▶ **Exercise requirements**
The answer must be an exact copy of the lines from the one containing "You are a computer-use" through the last line of the records, with no pictures.
*** Opening Records provided ***
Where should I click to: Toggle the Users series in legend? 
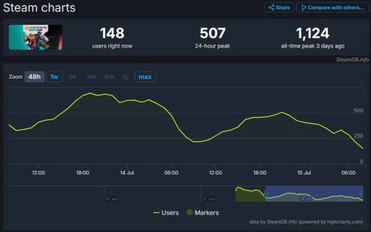pos(166,213)
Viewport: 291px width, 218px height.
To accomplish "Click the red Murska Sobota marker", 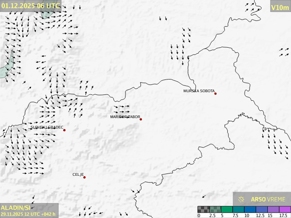I will coord(216,94).
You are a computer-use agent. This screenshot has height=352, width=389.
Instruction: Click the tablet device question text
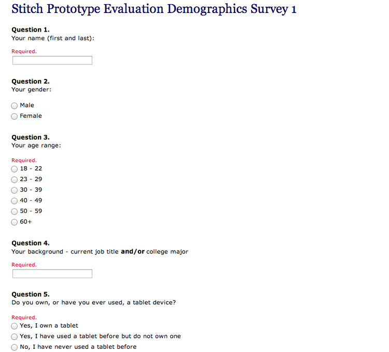pyautogui.click(x=93, y=303)
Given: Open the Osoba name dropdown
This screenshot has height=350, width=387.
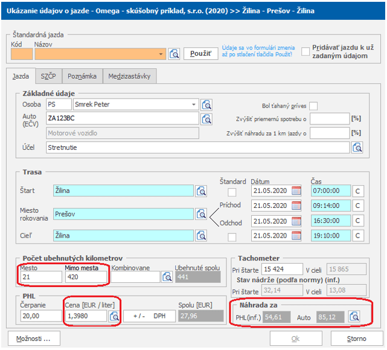Looking at the screenshot, I should [194, 104].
*** Closing Records provided ***
▶ **Response to this exercise**
You are a computer-use agent. This screenshot has height=352, width=389.
Instruction: Click the tablet device question text
pyautogui.click(x=93, y=303)
Given: Open the Osoba name dropdown
This screenshot has height=350, width=387.
Looking at the screenshot, I should [194, 104].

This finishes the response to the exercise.